To the right of the plastic cabinet in the background is my sink and to the right of that, the culmination of all my waste water pipes and sewage drain.  The large garbage can on the left is my slop bucket where I dump waste water from my tools and bowls when I clean the concrete and grout from them.  If you allow all that to go down the sink, after a while you will cement your pipes closed.  The table is my main and favorite work table which was a roadside pickup.  I love that it is round.

The table that the boom box is on is the mother of my work, the changing table. On top of the bookcase is a jumble of broken chairs, future armatures and other assorted, collected detritus. The clip lights have been a part of another cobbled together system that has been my lighting grid for several years now

My dear, supportive husband took a week off from work to help me with the major construction parts of the renovation and this is him, up on the ladder, stuffing some of the insulation that was falling down on my head back into place.  There are those beeeuuutiful concrete walls again.

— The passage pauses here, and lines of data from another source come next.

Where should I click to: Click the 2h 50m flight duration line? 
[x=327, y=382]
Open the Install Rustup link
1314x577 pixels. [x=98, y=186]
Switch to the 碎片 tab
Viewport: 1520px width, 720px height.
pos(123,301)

The unloading process was arduous and a lot more stuff was put in the trash because when you have to pick it up and move it, you really begin to question its value.  On my first pass, I think I tossed about 8 or 9 full contractor bags of stuff.  In the moving process I may have doubled that.

My husband in the emptied out room preparing the walls and floor for sealing.  The big hole you see is a crawl space we use for storage but frankly, at night there are any number of vampire/zombie type creatures that could emerge from that darkness.  Please notice the insulation once again and the piece of tape dangling there, the remains of an effort to keep it up where it belongs.

After a long 10 hour day one last look back at the mess that will be there for us tomorrow to deal with.  Covered in dust and sweaty from hard work in one of the multiple, oppressive heat waves that  have set upon us this summer we went upstairs for a shower and a glass of Big Ass Cab.


  1. I feel virtuous just reading this, Neely! Can't wait to see what happens to the space!

  2. Yikes, that's a lot of work! Can't wait to see what it turns into Neely.

  3. Wow. This might be the inspiration I need to get my space (with NO construction) in order. Can't wait to see more!